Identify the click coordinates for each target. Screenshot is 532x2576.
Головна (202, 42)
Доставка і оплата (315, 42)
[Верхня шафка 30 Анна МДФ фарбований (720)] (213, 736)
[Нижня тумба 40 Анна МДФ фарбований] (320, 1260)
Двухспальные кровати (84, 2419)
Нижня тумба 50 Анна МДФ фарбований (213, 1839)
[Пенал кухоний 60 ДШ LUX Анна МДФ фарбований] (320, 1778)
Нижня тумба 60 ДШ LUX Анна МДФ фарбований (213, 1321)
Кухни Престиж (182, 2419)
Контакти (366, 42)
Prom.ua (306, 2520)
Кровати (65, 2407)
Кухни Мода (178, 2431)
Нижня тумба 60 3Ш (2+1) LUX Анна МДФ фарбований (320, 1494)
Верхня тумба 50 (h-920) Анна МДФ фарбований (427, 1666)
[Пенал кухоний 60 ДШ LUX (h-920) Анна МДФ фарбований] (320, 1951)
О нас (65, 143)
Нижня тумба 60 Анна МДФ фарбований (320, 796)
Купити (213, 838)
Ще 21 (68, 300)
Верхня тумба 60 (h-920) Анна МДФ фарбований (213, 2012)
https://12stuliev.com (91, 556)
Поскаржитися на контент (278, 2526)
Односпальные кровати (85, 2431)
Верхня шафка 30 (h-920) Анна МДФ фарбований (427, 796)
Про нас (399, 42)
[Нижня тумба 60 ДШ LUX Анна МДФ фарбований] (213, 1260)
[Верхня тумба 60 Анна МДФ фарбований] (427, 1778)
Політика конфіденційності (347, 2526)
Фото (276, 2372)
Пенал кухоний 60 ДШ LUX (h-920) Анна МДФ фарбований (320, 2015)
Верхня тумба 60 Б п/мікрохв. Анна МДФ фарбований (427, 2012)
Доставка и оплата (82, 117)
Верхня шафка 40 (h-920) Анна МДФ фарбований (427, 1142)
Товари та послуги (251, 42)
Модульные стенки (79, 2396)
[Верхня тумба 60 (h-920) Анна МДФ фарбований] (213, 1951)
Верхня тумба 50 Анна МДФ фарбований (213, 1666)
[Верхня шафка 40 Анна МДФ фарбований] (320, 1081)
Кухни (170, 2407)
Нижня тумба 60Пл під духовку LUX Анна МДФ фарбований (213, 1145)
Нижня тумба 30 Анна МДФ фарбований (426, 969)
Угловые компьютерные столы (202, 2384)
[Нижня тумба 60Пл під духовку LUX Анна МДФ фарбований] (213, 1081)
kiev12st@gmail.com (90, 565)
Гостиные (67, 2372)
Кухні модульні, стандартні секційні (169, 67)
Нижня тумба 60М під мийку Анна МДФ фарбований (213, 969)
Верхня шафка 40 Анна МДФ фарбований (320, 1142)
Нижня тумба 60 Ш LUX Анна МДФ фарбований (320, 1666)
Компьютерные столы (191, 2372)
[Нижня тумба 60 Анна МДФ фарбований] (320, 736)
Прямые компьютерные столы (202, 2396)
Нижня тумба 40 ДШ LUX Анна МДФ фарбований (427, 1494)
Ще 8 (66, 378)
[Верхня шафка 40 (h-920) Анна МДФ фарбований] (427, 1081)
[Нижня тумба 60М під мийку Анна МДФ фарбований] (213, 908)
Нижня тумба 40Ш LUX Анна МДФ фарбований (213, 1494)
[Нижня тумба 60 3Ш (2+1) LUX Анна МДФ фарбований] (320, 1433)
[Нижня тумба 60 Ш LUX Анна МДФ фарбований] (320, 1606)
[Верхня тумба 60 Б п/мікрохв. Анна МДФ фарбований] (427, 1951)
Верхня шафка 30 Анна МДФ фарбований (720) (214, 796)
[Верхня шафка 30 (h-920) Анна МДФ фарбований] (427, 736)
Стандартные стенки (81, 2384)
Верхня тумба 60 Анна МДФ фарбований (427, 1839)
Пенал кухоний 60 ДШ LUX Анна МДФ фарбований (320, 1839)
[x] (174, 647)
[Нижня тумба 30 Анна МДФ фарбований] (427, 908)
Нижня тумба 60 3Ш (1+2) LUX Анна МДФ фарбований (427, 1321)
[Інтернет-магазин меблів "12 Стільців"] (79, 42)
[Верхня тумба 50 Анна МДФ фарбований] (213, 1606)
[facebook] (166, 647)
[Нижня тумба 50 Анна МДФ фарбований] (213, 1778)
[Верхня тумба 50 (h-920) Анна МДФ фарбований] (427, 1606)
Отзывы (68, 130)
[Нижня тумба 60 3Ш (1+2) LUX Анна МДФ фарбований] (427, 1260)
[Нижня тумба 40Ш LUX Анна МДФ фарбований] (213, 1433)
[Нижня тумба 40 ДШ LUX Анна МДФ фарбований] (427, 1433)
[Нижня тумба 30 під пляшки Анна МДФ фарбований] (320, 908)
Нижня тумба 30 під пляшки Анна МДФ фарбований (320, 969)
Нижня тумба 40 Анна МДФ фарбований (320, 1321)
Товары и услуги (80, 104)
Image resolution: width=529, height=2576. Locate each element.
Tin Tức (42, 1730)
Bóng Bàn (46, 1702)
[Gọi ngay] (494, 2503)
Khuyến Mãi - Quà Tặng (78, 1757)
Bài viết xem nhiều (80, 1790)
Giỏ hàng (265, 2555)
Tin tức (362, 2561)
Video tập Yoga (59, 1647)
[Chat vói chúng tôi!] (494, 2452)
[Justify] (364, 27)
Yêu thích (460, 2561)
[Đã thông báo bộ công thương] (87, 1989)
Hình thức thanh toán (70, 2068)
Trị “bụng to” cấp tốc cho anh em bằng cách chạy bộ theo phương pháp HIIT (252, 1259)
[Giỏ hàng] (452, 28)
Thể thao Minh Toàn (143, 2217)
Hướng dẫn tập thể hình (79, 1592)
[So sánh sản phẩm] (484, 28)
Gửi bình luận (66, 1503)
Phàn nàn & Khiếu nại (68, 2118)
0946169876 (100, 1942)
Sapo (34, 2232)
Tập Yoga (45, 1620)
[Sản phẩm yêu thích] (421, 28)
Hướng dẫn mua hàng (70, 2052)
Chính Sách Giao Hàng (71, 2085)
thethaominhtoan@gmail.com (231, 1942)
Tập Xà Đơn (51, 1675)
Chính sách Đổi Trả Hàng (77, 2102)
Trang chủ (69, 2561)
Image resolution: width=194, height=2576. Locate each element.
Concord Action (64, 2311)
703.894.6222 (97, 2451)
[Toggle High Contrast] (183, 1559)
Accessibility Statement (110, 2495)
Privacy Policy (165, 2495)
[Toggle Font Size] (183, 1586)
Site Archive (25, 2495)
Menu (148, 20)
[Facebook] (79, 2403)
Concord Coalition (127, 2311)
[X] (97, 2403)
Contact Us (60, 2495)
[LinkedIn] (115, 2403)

What you should do: Please copy out every line of the preceding listing that carries "столы".

Answer to this task:
Угловые компьютерные столы (202, 2384)
Компьютерные столы (191, 2372)
Прямые компьютерные столы (202, 2396)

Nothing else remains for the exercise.